What is a good tokens-per-second rate for chat?
Roughly 25 to 30 tokens per second or higher feels smooth, because it outpaces fluent reading speed. Below 10 tokens per second users see visible stutter. Inline autocomplete needs much faster first-token times but fewer tokens overall.
Does network latency count as inference latency?
For the user, yes — they feel total time. Measure client-side first-byte timing to capture network and TLS overhead, but keep it as a separate component so you do not blame the model for a slow connection.
Key Takeaways
- Inference latency is a distribution of components, not one number; name the component before you optimize.
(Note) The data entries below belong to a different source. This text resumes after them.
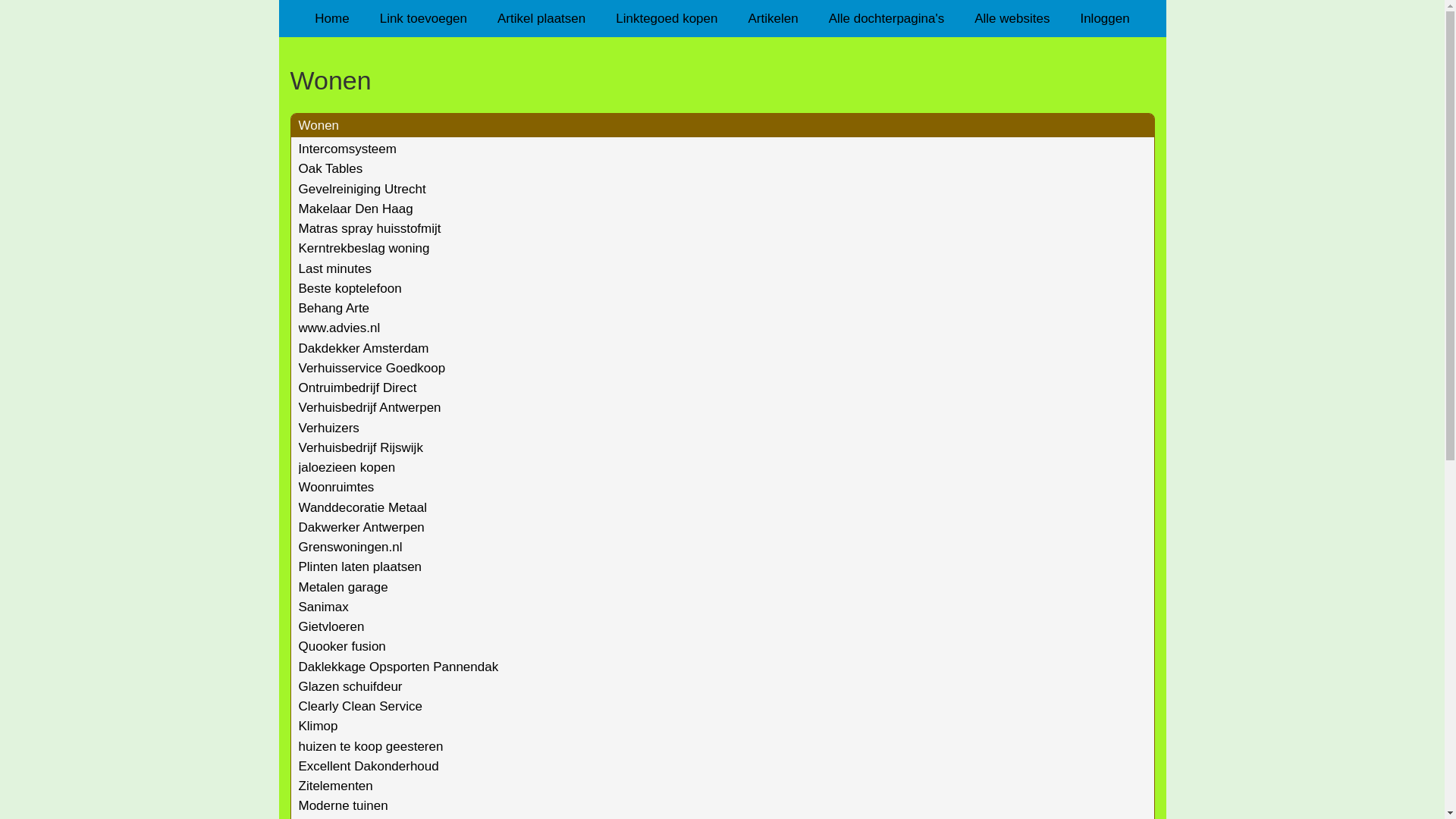 Image resolution: width=1456 pixels, height=819 pixels. Describe the element at coordinates (541, 18) in the screenshot. I see `'Artikel plaatsen'` at that location.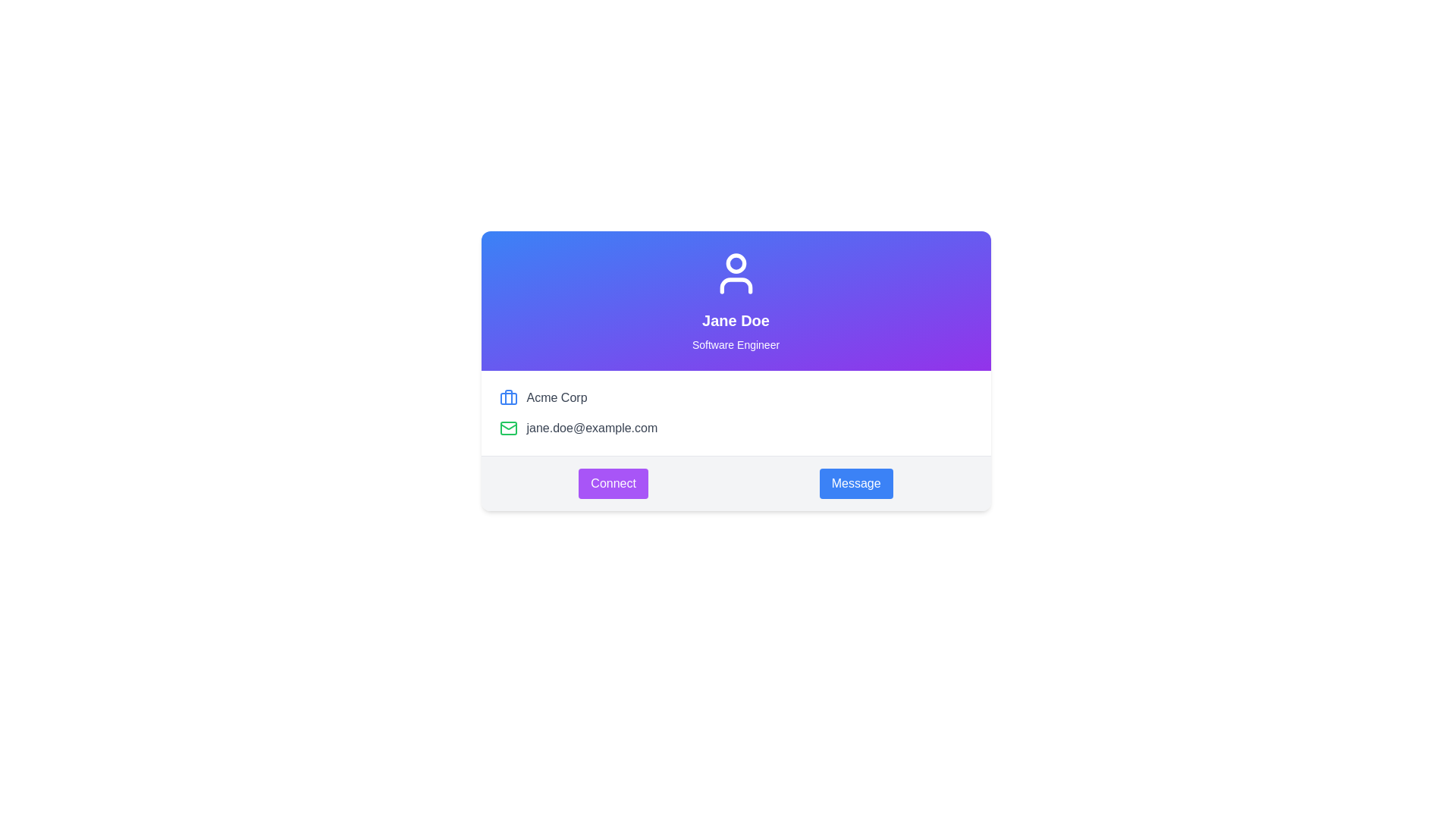 The image size is (1456, 819). Describe the element at coordinates (613, 483) in the screenshot. I see `the 'Connect' button with a purple background and white text at the bottom left corner of the section` at that location.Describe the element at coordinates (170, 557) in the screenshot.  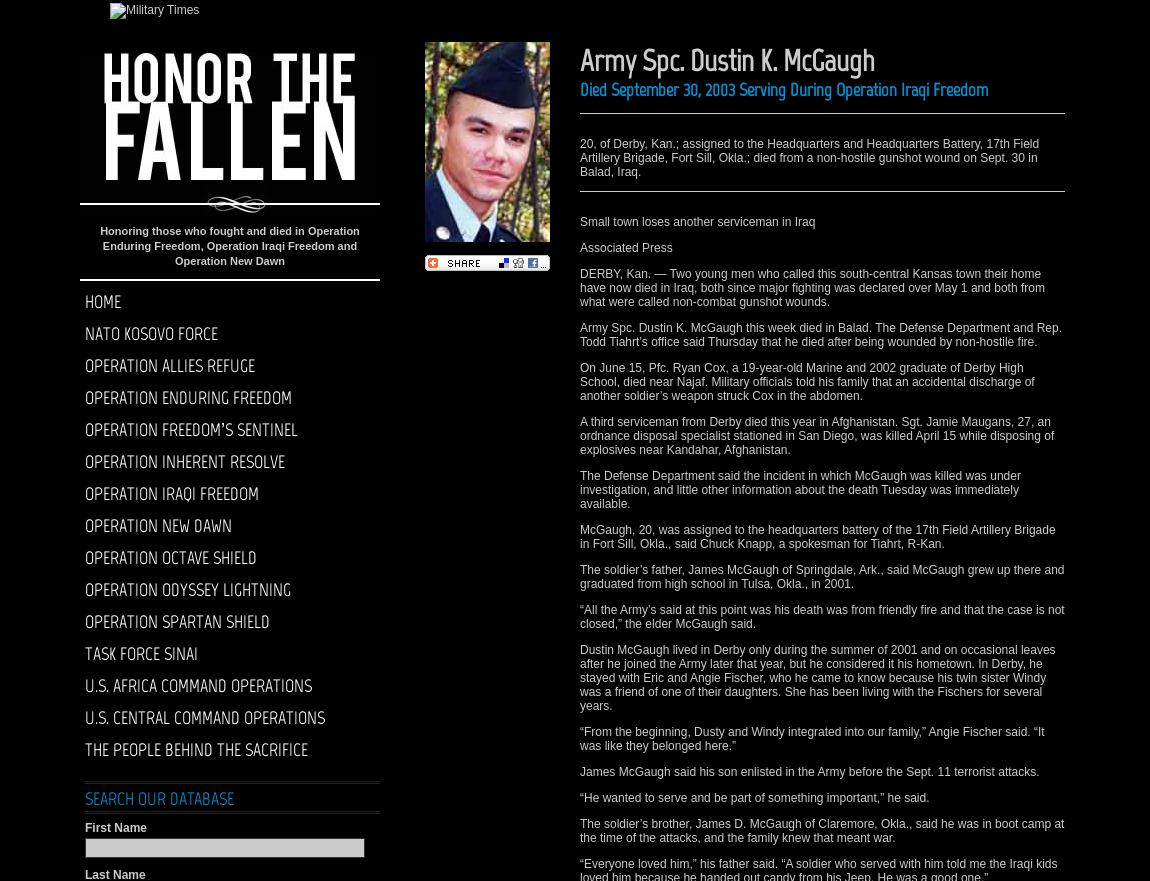
I see `'Operation Octave Shield'` at that location.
- TTFT and inter-token latency drive user perception; throughput governs cost.
- Always report p50, p95, and p99 — averages hide the tail where users abandon.
- Instrument queue, prefill, and decode time separately to make diagnosis mechanical.
- Log token counts alongside latency, or the numbers are uninterpretable.
- Set per-use-case latency budgets and alert on p95 breaches, not on the mean.